- Location in Lee County and the state of Florida
- Coordinates: 26°34′48″N 81°45′00″W﻿ / ﻿26.58000°N 81.75000°W
- Country: United States
- State: Florida
- County: Lee

Area
- • Total: 5.90 sq mi (15.27 km^{2})
- • Land: 5.37 sq mi (13.90 km^{2})
- • Water: 0.53 sq mi (1.37 km^{2})
- Elevation: 20 ft (6.1 m)

Population (2020)
- • Total: 10,376
- • Density: 1,933.2/sq mi (746.43/km^{2})
- Time zone: UTC-5 (Eastern (EST))
- • Summer (DST): UTC-4 (EDT)
- ZIP Code: 33913
- Area code: 239
- FIPS code: 12-25655
- GNIS feature ID: 2402518

= Gateway, Florida =

Gateway is a census-designated place (CDP) in Lee County, Florida, United States. The population was 10,376 at the 2020 census, up from 8,401 at the 2010 United States census. It is part of the Cape Coral-Fort Myers, Florida Metropolitan Statistical Area. The community is located north of Southwest Florida International Airport.

==Geography==
According to the United States Census Bureau, the CDP has a total area of 6.14 sqmi, of which 5.65 sqmi is land and 0.49 sqmi is water.

==Demographics==

Historical population
| Census | Pop. | Note | %± |
| 2000 | 2,943 |  | — |
| 2010 | 8,401 |  | 185.5% |
| 2020 | 10,376 |  | 23.5% |
Source:

===2020 census===

As of the 2020 census, Gateway had a population of 10,376. The median age was 44.9 years. 19.9% of residents were under the age of 18 and 23.2% of residents were 65 years of age or older.

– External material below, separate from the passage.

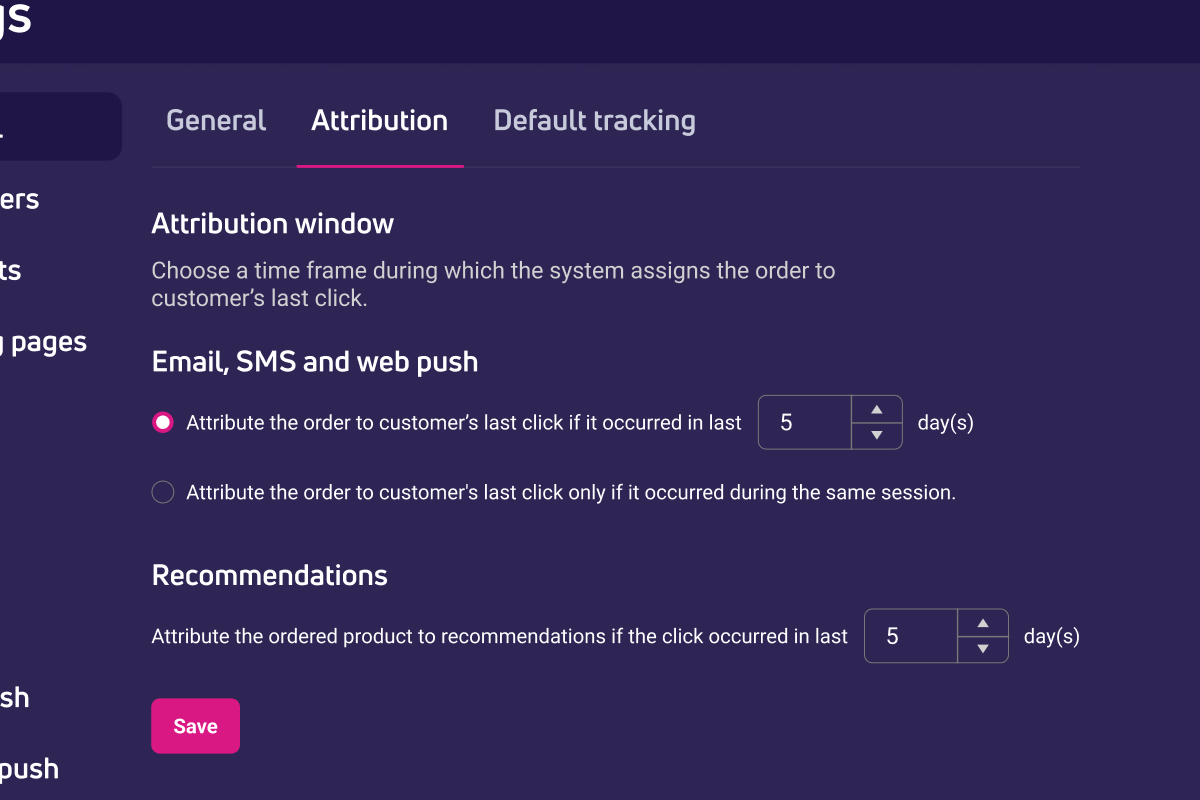Select the last-click within days attribution option

pyautogui.click(x=162, y=422)
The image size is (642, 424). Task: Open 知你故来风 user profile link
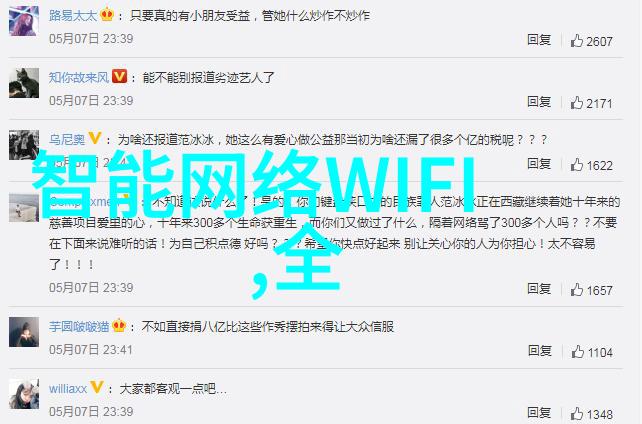(x=79, y=77)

For every 100 females there were 95.5 males, and for every 100 females age 18 and over there were 92.5 males age 18 and over.

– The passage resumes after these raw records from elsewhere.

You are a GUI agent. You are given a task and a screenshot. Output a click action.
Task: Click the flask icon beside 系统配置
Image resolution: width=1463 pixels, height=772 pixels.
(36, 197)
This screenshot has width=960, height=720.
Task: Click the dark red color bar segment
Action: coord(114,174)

93.9% of residents lived in urban areas, while 6.1% lived in rural areas.

There were 4,132 households in Gateway, of which 28.0% had children under the age of 18 living in them. Of all households, 63.1% were married-couple households, 12.0% were households with a male householder and no spouse or partner present, and 18.6% were households with a female householder and no spouse or partner present. About 19.9% of all households were made up of individuals and 8.8% had someone living alone who was 65 years of age or older.

There were 4,776 housing units, of which 13.5% were vacant. The homeowner vacancy rate was 1.9% and the rental vacancy rate was 14.4%.

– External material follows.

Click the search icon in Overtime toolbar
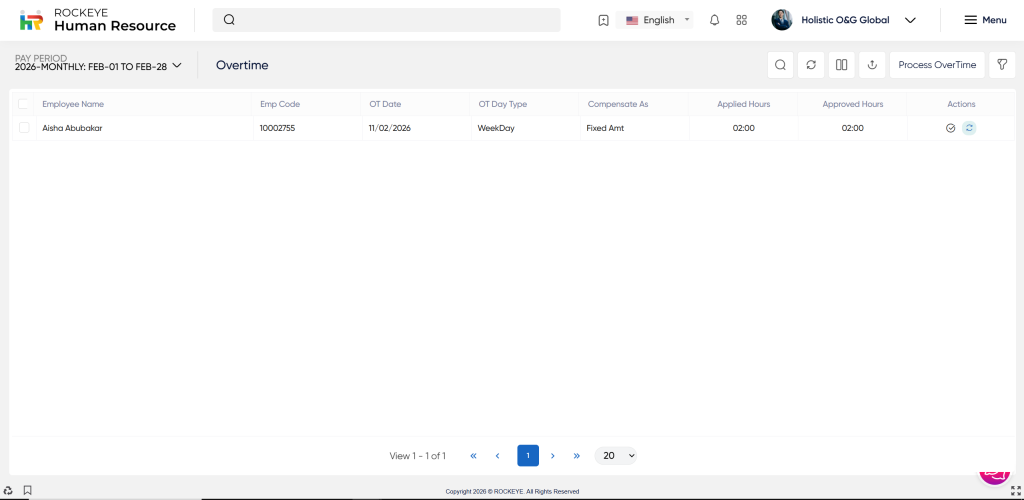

Racial composition as of the 2020 census
| Race | Number | Percent |
|---|---|---|
| White | 8,019 | 77.3% |
| Black or African American | 497 | 4.8% |
| American Indian and Alaska Native | 17 | 0.2% |
| Asian | 330 | 3.2% |
| Native Hawaiian and Other Pacific Islander | 1 | 0.0% |
| Some other race | 350 | 3.4% |
| Two or more races | 1,162 | 11.2% |
| Hispanic or Latino (of any race) | 1,409 | 13.6% |

===2010 census===

As of the 2010 United States census, there were 8,401 people living in the CDP. The population density was 1486.9 PD/sqmi. There were 4,108 housing units at an average density of 727.1 /sqmi. The racial makeup of the CDP was 87.6% White, 9.3% Black, 2.0% Asian, and 0.9% from two or more races. Hispanic or Latino of any race were 9.5% of the population.

===Income and poverty===

The median income for a household in the CDP was $83,583 and the per capita income for the CDP was $37,682. About 6.1% of the population were below the poverty line.